Chapter 2 reviews the synthesis and physical properties of metallocenes, including derivatives of the alkaline earth, transition, and main group metals, the lanthanides, and the actinides. The conspicuous absence in this chapter of a section on metallocenes of the alkali metals is unfortunate given the fascinating structural chemistry they exhibit, as seen recently for the lithocene (LiCp₂^{), sodocene (NaCp₂^{), and triple-decker Cs₂Cp₃^{ anions (Harder, 1994, 1996), whose structures are only hinted at in section 5.1.8 later in the text. Chapter 3 deals with the electronic structure and bonding in metallocenes and includes a lucid discussion of ionicity vs covalency in Cp complexes. Chapter 4 outlines the reactivity and spectroscopic properties of metallocenes, from the extensive organic chemistry of ferrocene to the study of fluxional processes in sandwich compounds. Chapter 5 contains a fairly detailed description of the synthesis, properties, spectroscopy, and structures of bridged metallocenes (i.e., metallocenophanes), followed by shorter sections on polynuclear and multidecker derivatives. The last chapter is perhaps the most interesting, and the author does an excellent job presenting the main uses of metallocenes, from olefin polymerization reactions to the design of new ferromagnetic and nonlinear optical materials. It is also entertaining to learn about some of the applications of metallocenes in medicine, molecular recognition, asymmetric catalysis, and organic synthesis. Each chapter is supplemented with some 20 to 40 selected references, some as recent as 199-97.
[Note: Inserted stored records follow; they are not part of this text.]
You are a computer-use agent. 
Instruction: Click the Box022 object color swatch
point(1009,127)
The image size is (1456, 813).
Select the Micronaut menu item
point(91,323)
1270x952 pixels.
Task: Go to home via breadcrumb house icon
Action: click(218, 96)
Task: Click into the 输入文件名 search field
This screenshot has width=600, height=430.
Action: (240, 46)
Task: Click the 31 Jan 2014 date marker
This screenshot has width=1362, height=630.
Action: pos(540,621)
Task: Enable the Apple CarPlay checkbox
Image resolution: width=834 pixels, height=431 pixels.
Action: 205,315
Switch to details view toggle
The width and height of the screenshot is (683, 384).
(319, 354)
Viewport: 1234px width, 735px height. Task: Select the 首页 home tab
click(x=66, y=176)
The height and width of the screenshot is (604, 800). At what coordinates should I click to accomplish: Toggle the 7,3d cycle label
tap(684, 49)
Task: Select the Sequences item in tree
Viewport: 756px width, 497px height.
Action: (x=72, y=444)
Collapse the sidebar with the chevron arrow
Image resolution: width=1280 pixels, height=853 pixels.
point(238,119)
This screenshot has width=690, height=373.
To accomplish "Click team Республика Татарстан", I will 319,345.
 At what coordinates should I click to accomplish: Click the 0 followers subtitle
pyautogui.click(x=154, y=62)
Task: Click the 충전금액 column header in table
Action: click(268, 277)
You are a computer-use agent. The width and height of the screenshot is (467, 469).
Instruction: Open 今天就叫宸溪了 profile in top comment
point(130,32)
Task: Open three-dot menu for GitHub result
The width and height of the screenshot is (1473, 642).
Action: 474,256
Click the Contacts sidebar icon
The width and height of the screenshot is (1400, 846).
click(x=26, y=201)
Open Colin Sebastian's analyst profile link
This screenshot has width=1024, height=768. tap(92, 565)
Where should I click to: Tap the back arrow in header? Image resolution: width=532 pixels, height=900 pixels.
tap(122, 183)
The book has been carefully produced and the number of typographical errors (e.g., retardents instead of retardants [p 269]) or inconsistencies (e.g., carbon and its heavier congeners are referred to as group 4 elements in Chapter 3 [p 104] but as belonging to group 14 elsewhere in the text) is minimal. Factual mistakes are even harder to spot, but the structures of the tris(cyclopentadienyl) complexes Cp₃Sb and Cp₃Bi are known (Lorberth, 1981, 1995), contrary to what is alluded in Chapter 2 (p 76). Notwithstanding these oversights, the book, on balance, is an attractive overview of metallocene chemistry and I gladly recommend it. In addition, I will prefer to buy Long's book and let the library purchase Togni and Halterman's related treatise, whose list price is almost five times higher. Whether the reader is a beginner interested in learning basic organometallic chemistry or a professional looking for a handy reference guide on the subject, Long's text should appease anyone with an appetite for sandwich compounds.